The advantage of an ARM is that the initial interest rate may be lower than what you would have to pay for a fixed rate.
Suppose the bank calculates that, under present market conditions, they could make a reasonable profit on a mortgage if they charged, say, 5%. (I'm just making up numbers for an example. I'm not claiming that any numbers I use here are real.) But inflation is running high. Maybe it will continue to be high. Maybe it will go even higher. So making a loan at 6% would be very risky for the bank. Sure, they'd make money at that rate today. But a mortgage typically lasts 15 to 30 years. Who knows what will happen in that time? So if they're going to guarantee a rate for 30 years, to be safe they pad it a little, and charge maybe 6% or 7%.
But with a variable rate mortgage, they can offer a lower rate today and if things change increase the rate. So maybe they're willing to offer a loan at 6%. If things get worse the rate can go up to 7% or 8%. If things get better it might come down to 5%.
From the bank's point of view, an ARM reduces their risk.
From the borrower's point of view, an ARM increases his risk. Instead of the bank committing to a certain rate, it could go up. Sure, it could come down, too, but this doesn't help him much. If interest rates came down enough, he could refinance the loan. It's nice that the rate could come down and he gets the lower rate without the time and expense of refinancing, but this is a minor advantage. The bank is shifting the risk from themselves to the borrower.
If they offer a lower initial rate than fixed rates that are available, it may be a good risk to take. You may accept the risk that your payment will be higher next year in exchange for a lower payment this year. After all, it might not go up, in which case you win. A major cause of increasing loan rates is inflation, and if inflation is high your income may be going up, too, so you may have more nominal dollars next year to pay it.
If fixed rate loans are available at the same rate as the initial rate on an ARM, I don't see any reason to go with the ARM. (Well, unless other terms of the loan make it more desirable -- some other fee is lower or whatever.)

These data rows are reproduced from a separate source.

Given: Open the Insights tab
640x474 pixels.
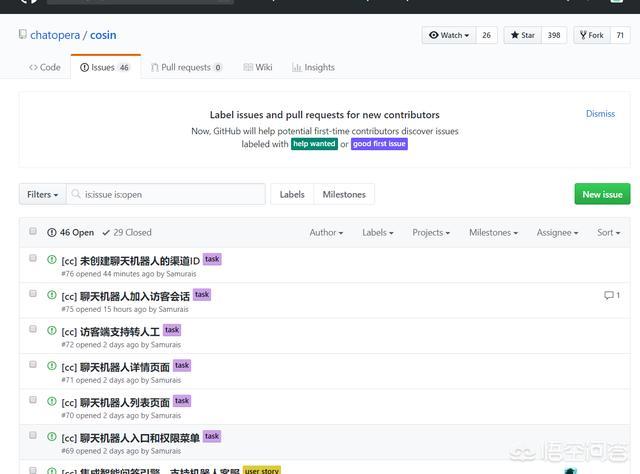Looking at the screenshot, I should click(313, 68).
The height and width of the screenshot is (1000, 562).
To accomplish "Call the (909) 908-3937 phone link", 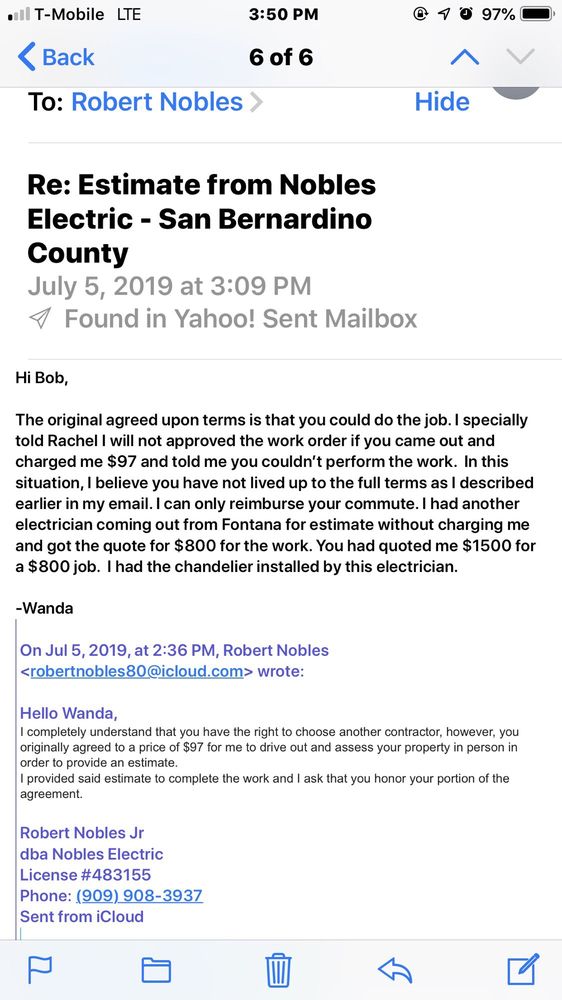I will click(x=139, y=895).
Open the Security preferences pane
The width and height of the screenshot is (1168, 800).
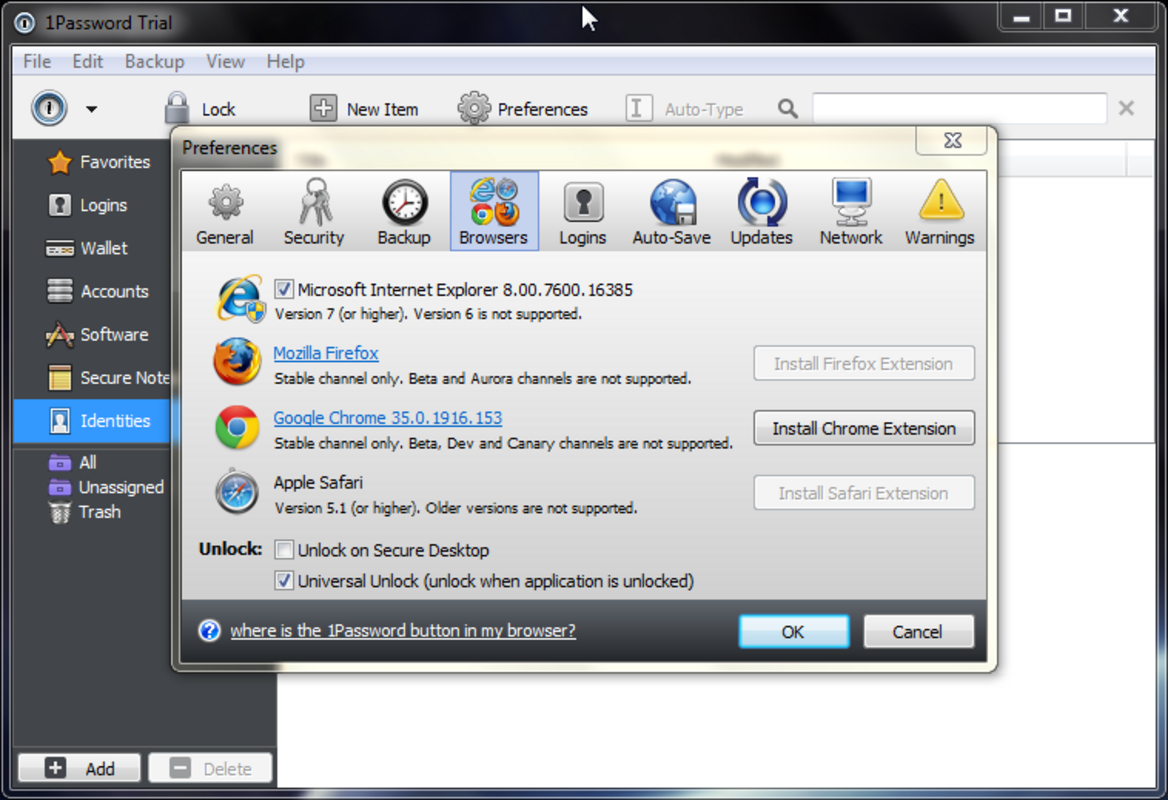click(x=313, y=210)
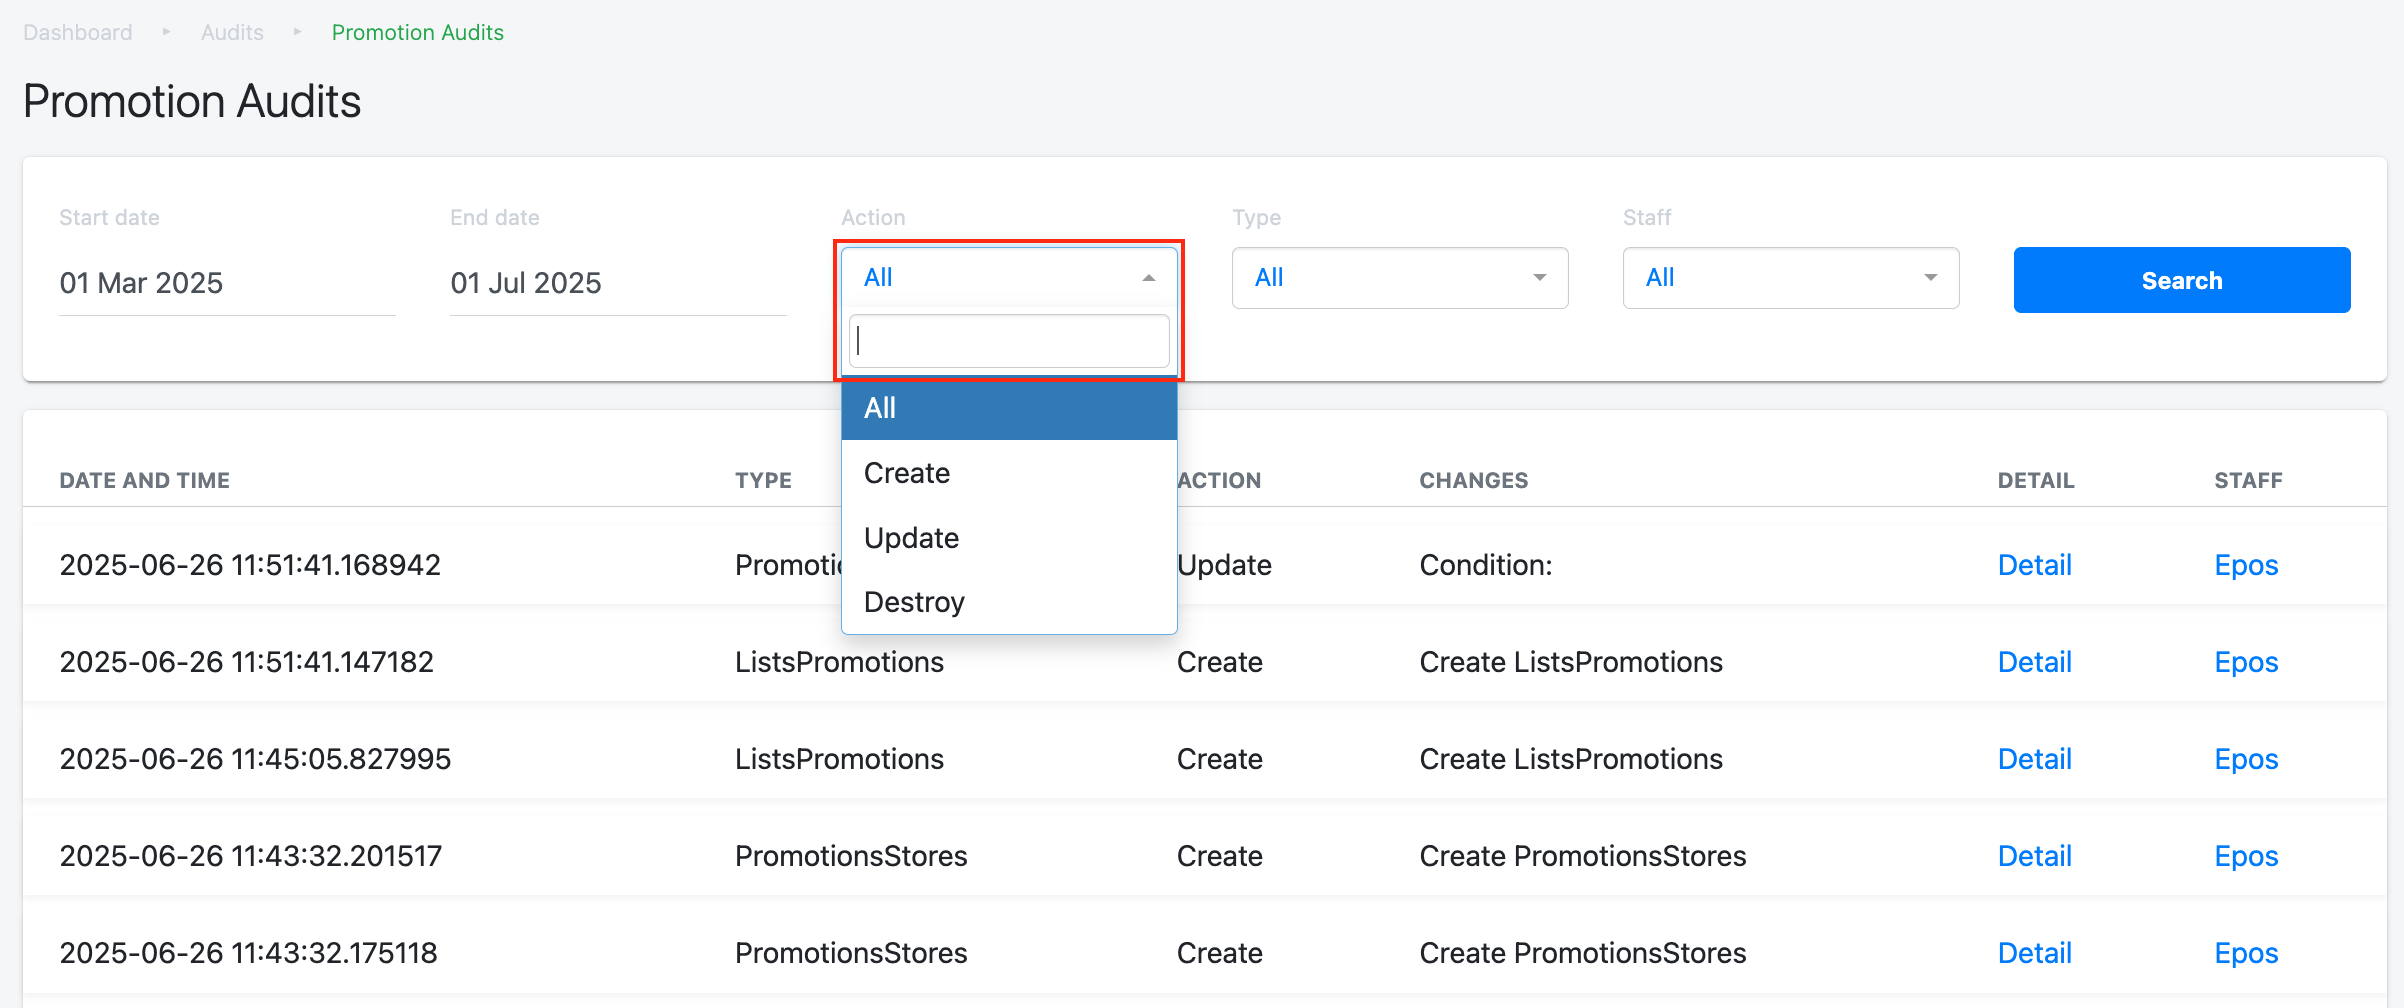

Also, I would carefully check what the rules are for determining the variable rate. I once foolishly took out a car loan with an initial rate of 9.9% but where the contract said that the bank could change the rate to anything they wanted up to 20%. After a year they jacked it up to 15% and the next year to 19%. I had no real recourse because I had signed a contract agreeing to that. I paid the loan off as quickly as I could and since then I've read the paperwork more carefully. Most ARMs I've seen since then tie the rate to something outside the bank's control and that is verifiable, like some index or the "rime rate" or some such. Maybe there are laws about this now.